Rajakumar A, Whitelock K A, Weissfeld L A, Daftary A R, Markovic N, Conrad K P
Department of Obstetrics, University of Pittsburgh School of Medicine and Magee-Womens Research Institute, Pittsburgh, PA 15213, USA.
Biol Reprod. 2001 Feb;64(2):499-506. doi: 10.1093/biolreprod/64.2.499.
Transcription factors orchestrate the development of extraembryonic tissues. Because placental hypoxia likely plays an important role in both normal and abnormal placentation, we have been investigating the hypoxia-inducible transcription factors (HIFs) in the human placenta. In this report, we focus on the placentas from women with preeclampsia. Because the placenta is a large, heterogeneous organ, we employed a systematic and unbiased approach to placental sampling, and our results are based on the analyses of eight biopsy sites per placenta. We observed no significant differences in HIF-1alpha or -2alpha mRNA expression between normal term and preeclamptic placentas. Nor was HIF protein expression significantly different, with the notable exception of HIF-2alpha, which, on average, was increased by 1.7-fold in the preeclamptic placentas (P: < 0.03 vs. normal term placentas). Considering all 48 paired placental biopsy sites (eight sites each for six normal term and six preeclamptic placentas), HIF-2alpha protein levels in the preeclamptic placentas exceeded those in the normal term placentas in 39, or 81%, of the paired sites (P: < 0.0013). The HIF-2alpha immunoreactivity was mainly located in the nuclei of the syncytiotrophoblast and fetoplacental vascular endothelium in the preeclamptic villous placenta. To control for the earlier gestational age of the preeclamptic placentas, an additional group of placentas from preterm deliveries without preeclampsia were also evaluated. The HIF protein expression was comparable in these preterm specimens and the normal term placentas. We conclude that protein expression of HIF-2alpha, but not of HIF-1alpha or -1beta, is selectively increased in the preeclamptic placenta. The molecular mechanism(s) of this abnormality as well as the genes affected downstream are currently under investigation. To our knowledge, this is the first report of abnormal HIF-2alpha expression in human disease other than cancer.

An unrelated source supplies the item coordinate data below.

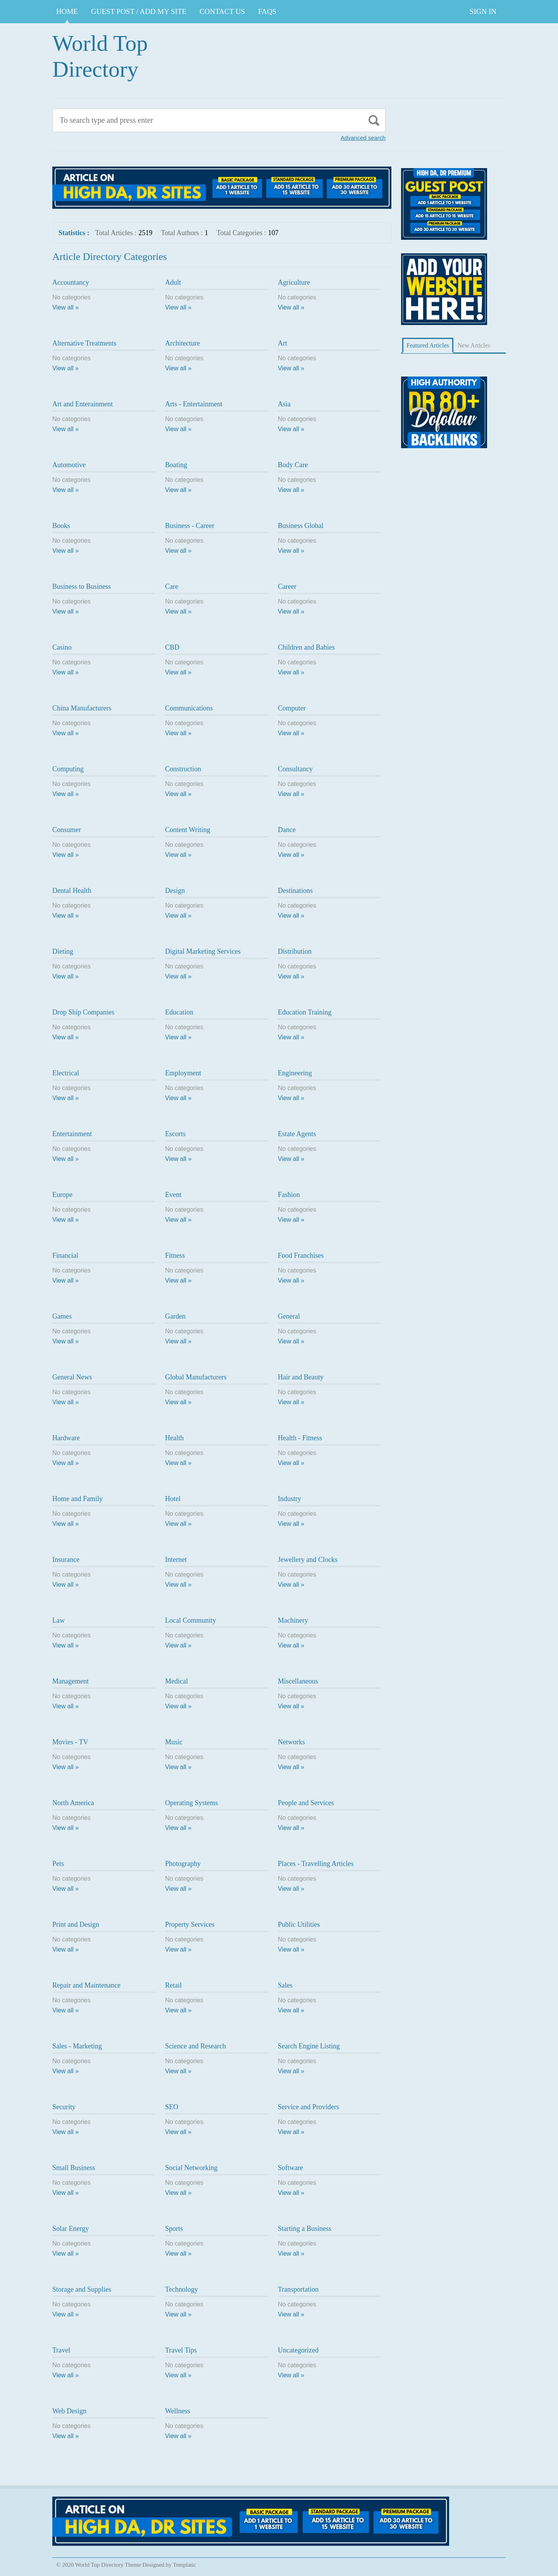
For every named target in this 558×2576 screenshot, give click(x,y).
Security (64, 2107)
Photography (183, 1864)
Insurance (65, 1559)
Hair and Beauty (301, 1377)
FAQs (267, 11)
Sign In (483, 11)
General (289, 1316)
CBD (172, 647)
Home (67, 11)
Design (175, 890)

转录因子协调胚外组织的发育。由于胎盘缺氧可能在正常和异常胎盘形成过程中都发挥重要作用,我们一直在研究人胎盘中的缺氧诱导转录因子(HIFs)。在本报告中,我们重点关注子痫前期女性的胎盘。由于胎盘是一个庞大且异质性的器官,我们采用了系统且无偏倚的胎盘采样方法,我们的结果基于对每个胎盘八个活检部位的分析。我们观察到足月胎盘与子痫前期胎盘之间HIF-1α或-2α mRNA表达无显著差异。HIF蛋白表达也无显著差异,但HIF-2α是个明显的例外,其在子痫前期胎盘中平均增加了1.7倍(与足月胎盘相比,P < 0.03)。考虑所有48对胎盘活检部位(六个足月胎盘和六个子痫前期胎盘各八个部位),子痫前期胎盘的HIF-2α蛋白水平在39对,即81%的配对部位中超过足月胎盘(P < 0.0013)。HIF-2α免疫反应性主要位于子痫前期绒毛胎盘的合体滋养层细胞核和胎儿胎盘血管内皮中。为了排除子痫前期胎盘孕周较早的影响,我们还评估了另一组无子痫前期的早产胎盘。这些早产标本与足月胎盘的HIF蛋白表达相当。我们得出结论,子痫前期胎盘中HIF-2α的蛋白表达选择性增加,而HIF-1α或-1β则不然。这种异常的分子机制以及下游受影响的基因目前正在研究中。据我们所知,这是除癌症外人类疾病中HIF-2α异常表达的首次报道。